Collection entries
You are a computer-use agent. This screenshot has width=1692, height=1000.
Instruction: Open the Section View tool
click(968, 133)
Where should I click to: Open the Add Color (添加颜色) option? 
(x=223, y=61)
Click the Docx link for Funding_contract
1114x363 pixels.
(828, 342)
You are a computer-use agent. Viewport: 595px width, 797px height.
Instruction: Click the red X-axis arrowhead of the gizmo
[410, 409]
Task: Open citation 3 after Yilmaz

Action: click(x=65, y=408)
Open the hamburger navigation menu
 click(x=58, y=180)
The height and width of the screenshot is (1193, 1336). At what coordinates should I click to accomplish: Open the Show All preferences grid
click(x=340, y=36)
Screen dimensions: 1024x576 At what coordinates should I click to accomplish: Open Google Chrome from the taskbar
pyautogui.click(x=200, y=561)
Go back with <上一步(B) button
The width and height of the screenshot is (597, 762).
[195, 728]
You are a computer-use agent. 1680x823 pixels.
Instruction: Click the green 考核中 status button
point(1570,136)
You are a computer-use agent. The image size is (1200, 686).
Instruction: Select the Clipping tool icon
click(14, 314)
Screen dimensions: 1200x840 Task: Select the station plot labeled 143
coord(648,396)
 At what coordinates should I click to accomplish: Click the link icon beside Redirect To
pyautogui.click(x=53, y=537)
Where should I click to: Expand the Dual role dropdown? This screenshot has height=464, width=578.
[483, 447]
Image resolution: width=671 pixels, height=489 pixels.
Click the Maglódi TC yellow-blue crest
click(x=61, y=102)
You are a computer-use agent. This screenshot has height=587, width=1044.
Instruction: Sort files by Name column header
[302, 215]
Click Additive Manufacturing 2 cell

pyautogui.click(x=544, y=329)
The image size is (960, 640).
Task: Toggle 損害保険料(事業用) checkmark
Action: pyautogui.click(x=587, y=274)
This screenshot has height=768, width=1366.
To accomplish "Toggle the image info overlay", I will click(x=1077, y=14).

THE TASK
Copy out the lines above with "computer" in them.

SOLVED EXERCISE
You are a computer-use agent. This screenshot has width=1692, height=1000.
You are a computer-use agent. Viewport: 595px width, 797px height.
You are a computer-use agent. 1680x823 pixels.
You are a computer-use agent. The image size is (1200, 686).
You are a computer-use agent. This screenshot has height=587, width=1044.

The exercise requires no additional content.